Chris Webb's BI Blog

Analysis Services, MDX, PowerPivot, DAX and anything BI-related

The rather-too-many ways to crossjoin in MDX

with 20 comments

In my last post I made the point that it’s a bit too easy to write and MDX query that works, even if you don’t really understand why it works, and in this post I’m going to address a similar issue. In MDX one of the commonest set operations is a crossjoin, and while most people understand what this operation does there are so many ways of writing a crossjoin in MDX that it can hurt readability and make the language even more confusing for newcomers. So what are all these different ways of crossjoining, and which one is to be preferred?

First of all, let’s look at what a crossjoin actually does. Imagine we have two sets, each with two members in them: {A,B} and {X,Y}. If we crossjoin these two sets together, we get a set of tuples containing every possible combination of A and B and X and Y, ie the set {(A,X), (A,Y), (B,X), (B,Y)}.
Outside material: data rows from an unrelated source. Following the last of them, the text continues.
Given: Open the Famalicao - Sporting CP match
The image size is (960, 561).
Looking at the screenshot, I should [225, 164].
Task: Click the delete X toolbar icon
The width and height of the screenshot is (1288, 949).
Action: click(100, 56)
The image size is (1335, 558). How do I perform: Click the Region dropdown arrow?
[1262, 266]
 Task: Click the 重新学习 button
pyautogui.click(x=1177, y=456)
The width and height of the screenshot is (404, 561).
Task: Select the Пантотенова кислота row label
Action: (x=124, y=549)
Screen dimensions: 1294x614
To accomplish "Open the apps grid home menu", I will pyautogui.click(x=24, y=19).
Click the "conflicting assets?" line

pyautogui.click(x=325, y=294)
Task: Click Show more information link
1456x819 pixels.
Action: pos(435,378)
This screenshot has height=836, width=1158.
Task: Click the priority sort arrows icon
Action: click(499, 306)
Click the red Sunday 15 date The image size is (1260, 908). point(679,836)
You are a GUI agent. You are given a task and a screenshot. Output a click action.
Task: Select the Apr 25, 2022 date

As an example of this, let’s look at the first way of doing a crossjoin in MDX: the Crossjoin() function. Here’s a query against the Adventure Works cube that returns the crossjoin of the two sets {Married, Single} and {Female, Male} on the rows axis:

SELECT {[Measures].[Internet Sales Amount]} ON 0,
CROSSJOIN(
{[Customer].[Marital Status].&[M], [Customer].[Marital Status].&[S]}
,
{[Customer].[Gender].&[F],[Customer].[Gender].&[M]}
)
ON 1
FROM [Adventure Works]

Here’s the output:

image

As you’d expect, you get four rows for each of the four tuples in the set: {(Married, Female), (Married, Male), (Single, Female), (Single, Male)}.

What are the pros and cons of using the Crossjoin() function then? Well, one thing it’s worth stating is that all of the different ways of doing crossjoins in MDX perform just as well as the others, so it’s purely a question of readability and maintainability. On those criteria its main advantage is that it’s very clear you’re doing a crossjoin – after all, that’s the name of the function! However, because it carries an overhead in terms of the numbers of brackets and commas and the name of the function itself, which isn’t so good for readability, and this is why I generally don’t use it. When you’re crossjoining a lot of sets together, for example:

SELECT {[Measures].[Internet Sales Amount]} ON 0,
CROSSJOIN(
{[Customer].[Marital Status].&[M], [Customer].[Marital Status].&[S]}
,
{[Customer].[Gender].&[F],[Customer].[Gender].&[M]}
,
[Customer].[Education].[Education].MEMBERS
,
[Customer].[Total Children].[Total Children].MEMBERS
)
ON 1
FROM [Adventure Works]

…you might need to look a long way up to the top of the query to find out you’re doing a crossjoin.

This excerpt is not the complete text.